Individual process nodes aside there are physical limits to how small things can get. Some of that is a tricky engineering problem, but after that is hard reality. It won't be a matter of scaling down when there's no down left.
Sorry folks, it's been on life support for a decade and it's pretty much dead now. That's why they are talking about "scaling" with stacking nanowires.* That's why they stopped the whole nanometer talk. They knew since HKMG(nevermind FinFET) that Moore's Law was on it's deathbed. Actually it had to be admitted to the hospital since the 0.13u era.
The real Moore's Law states that it allows
monolithic silicon to achieve significantly better scaling which results in much better performing and lower power transistors.
Now the advancements are being closer to non-semi tech now, where the gains are hard and small. Engine technology, genetics, drive systems, architecture all advance with hard work. Until recently semi got to avoid that and get the massive gains for "free".

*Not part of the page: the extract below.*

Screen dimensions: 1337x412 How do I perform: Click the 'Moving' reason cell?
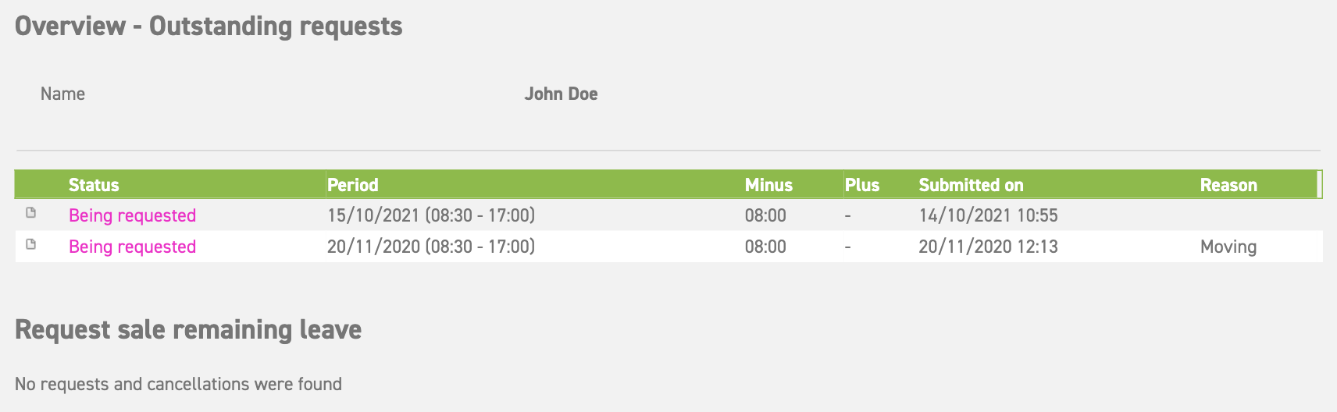[1228, 247]
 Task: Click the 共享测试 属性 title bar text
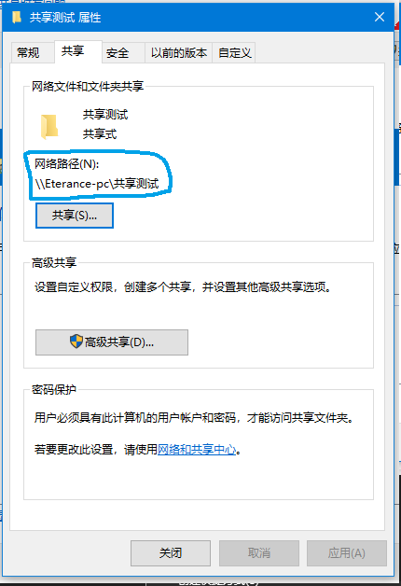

Chiplets, Foveros, 3D stacking, CoWoS, HBM, you name it, they all significantly raise complexity. You think they are all free? Chip and computer prices came down for decades in absolute value terms nevermind inflation adjusted rates. The top "consumer" chip is at $800 now. They will not directly admit it but will continue to raise prices, using clever marketing tricks. Of course they will try admantly to keep profits and margins. HEDT, Core i3/i5/i7 branding, they are all tactics.
I remember a Dell ad that showed $7,000 desktop PCs. That went down to $1,000. And it's increasing again.
Also is true in terms of power because the HPC community is talking about 1KW accelerators coming very soon. 600W for OAM Ponte Vecchio? Child's play! Consumer GPUs are going to reach 500W very soon, possibly soon as Lovelace/RDNA3 generation, based on the fat PCIe5 power connectors.
*They are all tricks.
-HKMG: Moving to Hi-K material to use a 3nm thick dielectric but have "effective performance as a 1.2nm pre-Hi-K material
-FinFET: You raise the gate structure and also allow having multiple gates to improve performance
-Nanowires: Multiple gates on one transistor, much easier!
-N/P transistors: stacking N and P channel transistors on top of each other
As an overall size I think they stopped at the 10-20nm range. You can argue until your face is blue and some parts are smaller than the others but pretty much it has stopped. This is roughly similar to NAND using larger transistors but stacking them instead.
By the way the company that leads will reach that limit faster. Intel in a way had issues because they were leading quite a bit. The DRAM scaling advances at 1/3rd the rate of CPUs and GPUs because their cell size is a fraction of those used in SRAM, even when normalizing for 1T+1C vs 6T/8T.